* [Saved data entries]
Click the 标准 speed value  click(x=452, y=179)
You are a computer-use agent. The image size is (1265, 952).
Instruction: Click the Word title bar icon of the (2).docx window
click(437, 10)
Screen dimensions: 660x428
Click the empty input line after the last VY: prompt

* [Requirement] Would you write out each entry precisely as it is given?

* [Output for this exercise]
Click the 标准 speed value  click(x=452, y=179)
You are a computer-use agent. The image size is (1265, 952).
Instruction: Click the Word title bar icon of the (2).docx window
click(437, 10)
Screen dimensions: 660x428
Click the empty input line after the last VY: prompt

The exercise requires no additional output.